Task prompt
Answer these from the post about Don Ball below:
(a) What colors were the suit and tie Don Ball felt comfortable in?
(b) When did the writer and Don Ball first meet?
(c) Which area code took the place of "606"?

Excerpted passage
------------------------------------

Posted Sunday, March 25, 2018

Anyone who knew us both would quickly tell you that our politics did not jive.

Don Ball was the consummate Republican. He dressed the part, feeling comfortable in his gray suit and red tie. He acted the part, too, fitting right in with the “well to do” and the social leaders. He and wife, Mira, often hosted fundraising events that attracted the best and brightest from the business community and the top donors.

Don didn’t say much. Didn’t have to. You always knew where he stood in the room, and on the issues.

I, on the other hand, was easily recognized as a Democrat. The long hair was a tip. But the short temper was just the fuse to my emotion and passion which I wore like a badge of honor to every fight that I decided was worth fighting.

I talked a lot. Found the need to, I guess. But you always knew where I stood in the room, and on the issues, too.

A funny pair, we must have made. At least to those who found us together, chatting about the things we loved the most: horses, politics, Habitat for Humanity, sports, government, and how best to help the poor and downtrodden.

There probably wasn’t a more appropriate “Odd Couple” than Don Ball and me.

We first met in the late fall of 1988. It was then that I was selected to follow the charismatic and politically polished Nick Nicholson as the Executive Vice President of the Kentucky Thoroughbred Association and the Kentucky Thoroughbred Owners & Breeders’ Association.

Why? I have absolutely no idea. Not then. Not now.

As fate would have it, Don Ball was the incoming President of both Associations.

While not a member of the blue-blood mafia, and not born into the Bluegrass Thoroughbred aristocracy, he found himself as the next person to step up and lead the organizations. As Don Ball always did, he stepped up.

So, in truth, while neither one of us probably would have sought out each other on our own, we were suddenly thrown together in a blender of a Thoroughbred industry world that was tumultuous, rapidly-changing, and controversial.

I was nowhere near ready to handle the job, in any capacity. Don, on the other hand, was ready, willing and able. And, he relished it the job, the controversy, and the opportunity to mentor an aspiring young man hell bent on making his mark.

At the time, the horse racing world was just embarking on the idea of televising its races, and sending the signal to other racetracks around the world in the form of simulcasting so that their respective fans could watch and wager on the action.

And, as crazy as it might sound today, that scared the crap out of most everyone in the business that had “606” as a telephone area code. (That was the precursor for “859” used in Kentucky's horse country today.)

Churchill Downs saw it as a grand opportunity to make more money, and increase public awareness. A good thing.

The Horsemen’s Benevolent and Protective Association, led at the time by a power-hungry egotist by the name of Ed Flint, saw it as a grand opportunity to make Churchill Downs squirm – since the track had to have his permission to send the signal.

Each year, the HBPA would threaten to hold the signal hostage until it got more money; more concessions; more liberties; more. A convenient thing, to some degree.

------------------------------------

Dataset excerpts
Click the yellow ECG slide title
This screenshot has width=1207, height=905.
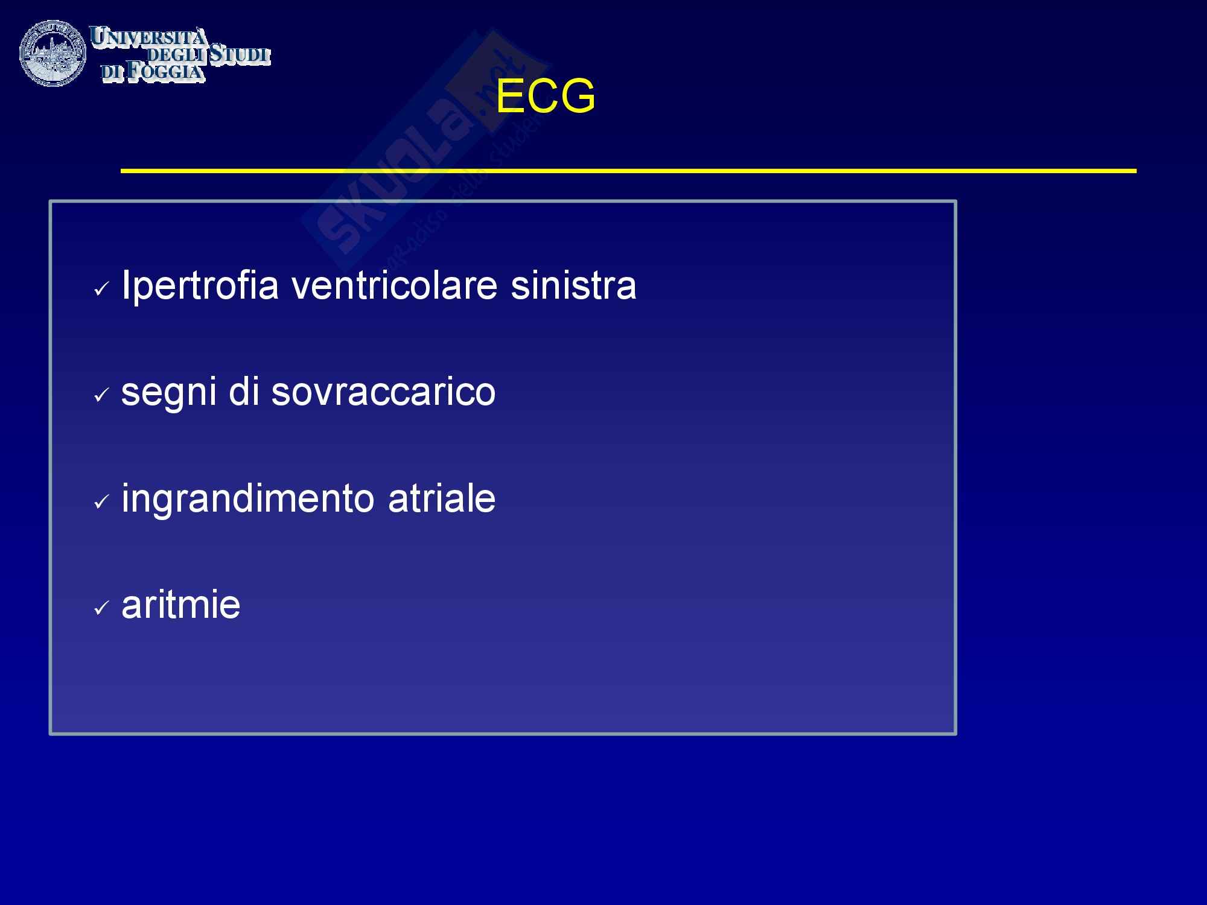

------------------------------------

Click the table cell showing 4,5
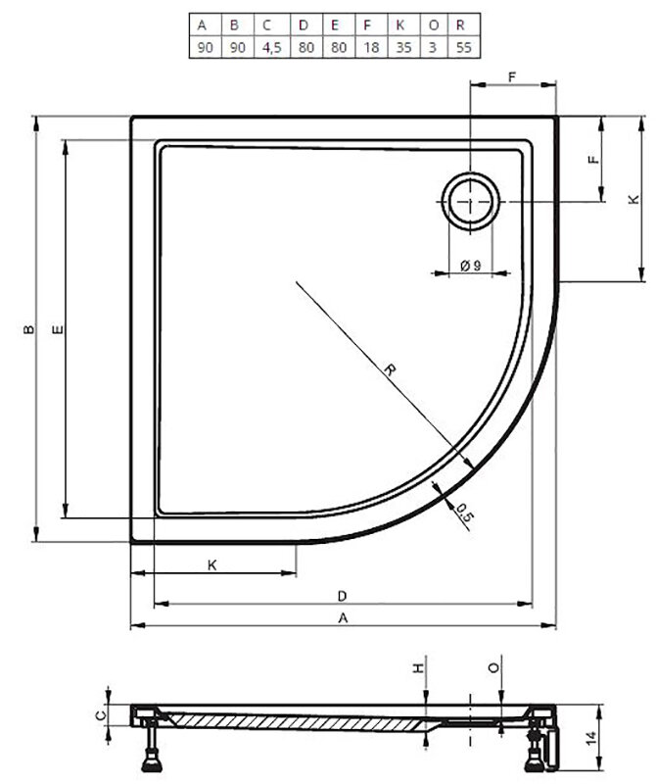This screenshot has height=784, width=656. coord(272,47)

------------------------------------

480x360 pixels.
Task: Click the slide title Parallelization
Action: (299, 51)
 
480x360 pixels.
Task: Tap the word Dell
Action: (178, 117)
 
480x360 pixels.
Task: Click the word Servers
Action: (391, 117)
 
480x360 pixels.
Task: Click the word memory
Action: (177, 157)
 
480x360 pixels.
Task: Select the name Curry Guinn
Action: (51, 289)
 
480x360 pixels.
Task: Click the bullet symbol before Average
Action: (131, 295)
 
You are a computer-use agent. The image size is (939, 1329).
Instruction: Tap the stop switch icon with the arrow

------------------------------------

Answer space
(a) A gray suit and a red tie.
(b) In the late fall of 1988.
(c) 859.